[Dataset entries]
+ + + +

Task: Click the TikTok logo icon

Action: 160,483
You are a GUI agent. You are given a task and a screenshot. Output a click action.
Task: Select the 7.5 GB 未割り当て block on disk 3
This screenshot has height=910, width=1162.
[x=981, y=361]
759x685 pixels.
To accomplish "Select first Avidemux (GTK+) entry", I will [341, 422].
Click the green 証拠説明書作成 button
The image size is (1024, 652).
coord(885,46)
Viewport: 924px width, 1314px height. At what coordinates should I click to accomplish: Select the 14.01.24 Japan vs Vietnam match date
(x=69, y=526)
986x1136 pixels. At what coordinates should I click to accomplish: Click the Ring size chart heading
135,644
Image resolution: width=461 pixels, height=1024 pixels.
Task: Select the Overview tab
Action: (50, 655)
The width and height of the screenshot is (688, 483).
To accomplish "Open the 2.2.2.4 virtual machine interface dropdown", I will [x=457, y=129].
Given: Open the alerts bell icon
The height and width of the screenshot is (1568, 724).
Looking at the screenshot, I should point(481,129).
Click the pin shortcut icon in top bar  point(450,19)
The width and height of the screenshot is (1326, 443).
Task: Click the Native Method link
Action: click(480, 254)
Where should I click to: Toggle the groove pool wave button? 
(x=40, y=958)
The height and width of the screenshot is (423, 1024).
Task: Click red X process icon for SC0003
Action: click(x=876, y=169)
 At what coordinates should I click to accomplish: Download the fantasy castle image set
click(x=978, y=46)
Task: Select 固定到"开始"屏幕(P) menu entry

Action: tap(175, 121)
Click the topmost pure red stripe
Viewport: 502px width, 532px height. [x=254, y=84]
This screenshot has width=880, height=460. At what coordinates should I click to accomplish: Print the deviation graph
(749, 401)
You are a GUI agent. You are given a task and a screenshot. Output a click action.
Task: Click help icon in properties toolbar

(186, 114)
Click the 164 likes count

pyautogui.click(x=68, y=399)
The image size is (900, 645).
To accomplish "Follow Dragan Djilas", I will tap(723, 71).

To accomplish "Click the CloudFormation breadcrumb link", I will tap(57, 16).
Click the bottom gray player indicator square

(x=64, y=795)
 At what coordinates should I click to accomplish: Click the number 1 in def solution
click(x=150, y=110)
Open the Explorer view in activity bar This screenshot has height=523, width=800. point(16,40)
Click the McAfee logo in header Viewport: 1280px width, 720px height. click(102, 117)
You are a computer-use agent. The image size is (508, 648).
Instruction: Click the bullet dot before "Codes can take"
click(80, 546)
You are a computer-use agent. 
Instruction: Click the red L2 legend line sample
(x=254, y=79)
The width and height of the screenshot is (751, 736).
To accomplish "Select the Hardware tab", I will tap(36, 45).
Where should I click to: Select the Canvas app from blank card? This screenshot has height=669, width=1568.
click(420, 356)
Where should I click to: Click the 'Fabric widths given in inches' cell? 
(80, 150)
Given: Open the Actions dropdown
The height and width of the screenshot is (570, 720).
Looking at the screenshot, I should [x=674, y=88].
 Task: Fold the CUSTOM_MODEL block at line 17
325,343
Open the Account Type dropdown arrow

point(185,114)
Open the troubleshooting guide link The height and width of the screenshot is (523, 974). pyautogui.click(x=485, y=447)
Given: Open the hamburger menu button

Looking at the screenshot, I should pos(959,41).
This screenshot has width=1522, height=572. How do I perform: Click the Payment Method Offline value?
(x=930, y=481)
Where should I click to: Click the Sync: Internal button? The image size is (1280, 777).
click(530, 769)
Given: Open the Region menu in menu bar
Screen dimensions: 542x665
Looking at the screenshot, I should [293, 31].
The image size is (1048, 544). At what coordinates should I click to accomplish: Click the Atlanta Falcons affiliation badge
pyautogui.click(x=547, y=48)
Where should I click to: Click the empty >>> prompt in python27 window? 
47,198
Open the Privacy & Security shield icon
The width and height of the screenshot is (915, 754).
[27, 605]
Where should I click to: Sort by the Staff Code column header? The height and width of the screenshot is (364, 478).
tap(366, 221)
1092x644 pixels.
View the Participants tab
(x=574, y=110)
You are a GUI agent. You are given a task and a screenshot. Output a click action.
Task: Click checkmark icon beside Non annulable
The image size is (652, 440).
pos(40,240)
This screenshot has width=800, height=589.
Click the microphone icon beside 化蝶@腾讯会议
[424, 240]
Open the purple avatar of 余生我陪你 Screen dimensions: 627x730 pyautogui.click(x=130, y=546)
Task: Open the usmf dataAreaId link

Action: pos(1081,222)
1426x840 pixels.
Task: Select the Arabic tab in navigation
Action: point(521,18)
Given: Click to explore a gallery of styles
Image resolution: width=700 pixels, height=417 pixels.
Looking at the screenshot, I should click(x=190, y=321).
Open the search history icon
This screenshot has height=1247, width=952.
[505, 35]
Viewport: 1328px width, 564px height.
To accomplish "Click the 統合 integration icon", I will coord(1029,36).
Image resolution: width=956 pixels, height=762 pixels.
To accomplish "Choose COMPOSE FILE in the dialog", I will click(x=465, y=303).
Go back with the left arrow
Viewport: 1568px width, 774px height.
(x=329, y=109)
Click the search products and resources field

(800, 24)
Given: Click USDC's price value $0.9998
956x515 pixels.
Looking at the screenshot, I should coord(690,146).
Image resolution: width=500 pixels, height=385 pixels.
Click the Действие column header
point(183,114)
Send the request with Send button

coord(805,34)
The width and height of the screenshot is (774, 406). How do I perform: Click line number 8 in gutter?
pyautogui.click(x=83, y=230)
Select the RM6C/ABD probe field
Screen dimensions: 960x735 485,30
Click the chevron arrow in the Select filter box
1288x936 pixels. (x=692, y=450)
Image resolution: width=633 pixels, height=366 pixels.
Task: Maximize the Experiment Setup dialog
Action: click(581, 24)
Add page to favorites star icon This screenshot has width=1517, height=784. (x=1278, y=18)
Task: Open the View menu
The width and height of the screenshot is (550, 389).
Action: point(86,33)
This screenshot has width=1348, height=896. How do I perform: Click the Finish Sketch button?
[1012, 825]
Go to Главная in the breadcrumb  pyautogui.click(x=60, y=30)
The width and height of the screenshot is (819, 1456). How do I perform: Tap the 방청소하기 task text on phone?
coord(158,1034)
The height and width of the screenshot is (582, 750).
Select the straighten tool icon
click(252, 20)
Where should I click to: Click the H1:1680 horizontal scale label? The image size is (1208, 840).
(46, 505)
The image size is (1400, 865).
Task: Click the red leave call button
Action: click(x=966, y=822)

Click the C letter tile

+ + + +

The task
Go through the records and set every one down exactly.

Answer for the task
Task: Click the TikTok logo icon

Action: 160,483
You are a GUI agent. You are given a task and a screenshot. Output a click action.
Task: Select the 7.5 GB 未割り当て block on disk 3
This screenshot has height=910, width=1162.
[x=981, y=361]
759x685 pixels.
To accomplish "Select first Avidemux (GTK+) entry", I will [341, 422].
Click the green 証拠説明書作成 button
The image size is (1024, 652).
coord(885,46)
Viewport: 924px width, 1314px height. At what coordinates should I click to accomplish: Select the 14.01.24 Japan vs Vietnam match date
(x=69, y=526)
986x1136 pixels. At what coordinates should I click to accomplish: Click the Ring size chart heading
135,644
Image resolution: width=461 pixels, height=1024 pixels.
Task: Select the Overview tab
Action: (50, 655)
The width and height of the screenshot is (688, 483).
To accomplish "Open the 2.2.2.4 virtual machine interface dropdown", I will [x=457, y=129].
Given: Open the alerts bell icon
The height and width of the screenshot is (1568, 724).
Looking at the screenshot, I should point(481,129).
Click the pin shortcut icon in top bar  point(450,19)
The width and height of the screenshot is (1326, 443).
Task: Click the Native Method link
Action: click(480, 254)
Where should I click to: Toggle the groove pool wave button? 
(x=40, y=958)
The height and width of the screenshot is (423, 1024).
Task: Click red X process icon for SC0003
Action: click(x=876, y=169)
 At what coordinates should I click to accomplish: Download the fantasy castle image set
click(x=978, y=46)
Task: Select 固定到"开始"屏幕(P) menu entry

Action: tap(175, 121)
Click the topmost pure red stripe
Viewport: 502px width, 532px height. [x=254, y=84]
This screenshot has width=880, height=460. At what coordinates should I click to accomplish: Print the deviation graph
(749, 401)
You are a GUI agent. You are given a task and a screenshot. Output a click action.
Task: Click help icon in properties toolbar

(186, 114)
Click the 164 likes count

pyautogui.click(x=68, y=399)
The image size is (900, 645).
To accomplish "Follow Dragan Djilas", I will tap(723, 71).

To accomplish "Click the CloudFormation breadcrumb link", I will tap(57, 16).
Click the bottom gray player indicator square

(x=64, y=795)
 At what coordinates should I click to accomplish: Click the number 1 in def solution
click(x=150, y=110)
Open the Explorer view in activity bar This screenshot has height=523, width=800. point(16,40)
Click the McAfee logo in header Viewport: 1280px width, 720px height. click(102, 117)
You are a computer-use agent. The image size is (508, 648).
Instruction: Click the bullet dot before "Codes can take"
click(80, 546)
You are a computer-use agent. 
Instruction: Click the red L2 legend line sample
(x=254, y=79)
The width and height of the screenshot is (751, 736).
To accomplish "Select the Hardware tab", I will tap(36, 45).
Where should I click to: Select the Canvas app from blank card? This screenshot has height=669, width=1568.
click(420, 356)
Where should I click to: Click the 'Fabric widths given in inches' cell? 
(80, 150)
Given: Open the Actions dropdown
The height and width of the screenshot is (570, 720).
Looking at the screenshot, I should [x=674, y=88].
 Task: Fold the CUSTOM_MODEL block at line 17
325,343
Open the Account Type dropdown arrow

point(185,114)
Open the troubleshooting guide link The height and width of the screenshot is (523, 974). pyautogui.click(x=485, y=447)
Given: Open the hamburger menu button

Looking at the screenshot, I should pos(959,41).
This screenshot has width=1522, height=572. How do I perform: Click the Payment Method Offline value?
(x=930, y=481)
Where should I click to: Click the Sync: Internal button? The image size is (1280, 777).
click(530, 769)
Given: Open the Region menu in menu bar
Screen dimensions: 542x665
Looking at the screenshot, I should [293, 31].
The image size is (1048, 544). At what coordinates should I click to accomplish: Click the Atlanta Falcons affiliation badge
pyautogui.click(x=547, y=48)
Where should I click to: Click the empty >>> prompt in python27 window? 
47,198
Open the Privacy & Security shield icon
The width and height of the screenshot is (915, 754).
[27, 605]
Where should I click to: Sort by the Staff Code column header? The height and width of the screenshot is (364, 478).
tap(366, 221)
1092x644 pixels.
View the Participants tab
(x=574, y=110)
You are a GUI agent. You are given a task and a screenshot. Output a click action.
Task: Click checkmark icon beside Non annulable
The image size is (652, 440).
pos(40,240)
This screenshot has width=800, height=589.
Click the microphone icon beside 化蝶@腾讯会议
[424, 240]
Open the purple avatar of 余生我陪你 Screen dimensions: 627x730 pyautogui.click(x=130, y=546)
Task: Open the usmf dataAreaId link

Action: pos(1081,222)
1426x840 pixels.
Task: Select the Arabic tab in navigation
Action: point(521,18)
Given: Click to explore a gallery of styles
Image resolution: width=700 pixels, height=417 pixels.
Looking at the screenshot, I should click(x=190, y=321).
Open the search history icon
This screenshot has height=1247, width=952.
[505, 35]
Viewport: 1328px width, 564px height.
To accomplish "Click the 統合 integration icon", I will coord(1029,36).
Image resolution: width=956 pixels, height=762 pixels.
To accomplish "Choose COMPOSE FILE in the dialog", I will click(x=465, y=303).
Go back with the left arrow
Viewport: 1568px width, 774px height.
(x=329, y=109)
Click the search products and resources field

(800, 24)
Given: Click USDC's price value $0.9998
956x515 pixels.
Looking at the screenshot, I should coord(690,146).
Image resolution: width=500 pixels, height=385 pixels.
Click the Действие column header
point(183,114)
Send the request with Send button

coord(805,34)
The width and height of the screenshot is (774, 406). How do I perform: Click line number 8 in gutter?
pyautogui.click(x=83, y=230)
Select the RM6C/ABD probe field
Screen dimensions: 960x735 485,30
Click the chevron arrow in the Select filter box
1288x936 pixels. (x=692, y=450)
Image resolution: width=633 pixels, height=366 pixels.
Task: Maximize the Experiment Setup dialog
Action: click(581, 24)
Add page to favorites star icon This screenshot has width=1517, height=784. (x=1278, y=18)
Task: Open the View menu
The width and height of the screenshot is (550, 389).
Action: point(86,33)
This screenshot has width=1348, height=896. How do I perform: Click the Finish Sketch button?
[1012, 825]
Go to Главная in the breadcrumb  pyautogui.click(x=60, y=30)
The width and height of the screenshot is (819, 1456). How do I perform: Tap the 방청소하기 task text on phone?
coord(158,1034)
The height and width of the screenshot is (582, 750).
Select the straighten tool icon
click(252, 20)
Where should I click to: Click the H1:1680 horizontal scale label? The image size is (1208, 840).
(46, 505)
The image size is (1400, 865).
Task: Click the red leave call button
Action: click(x=966, y=822)

Click the C letter tile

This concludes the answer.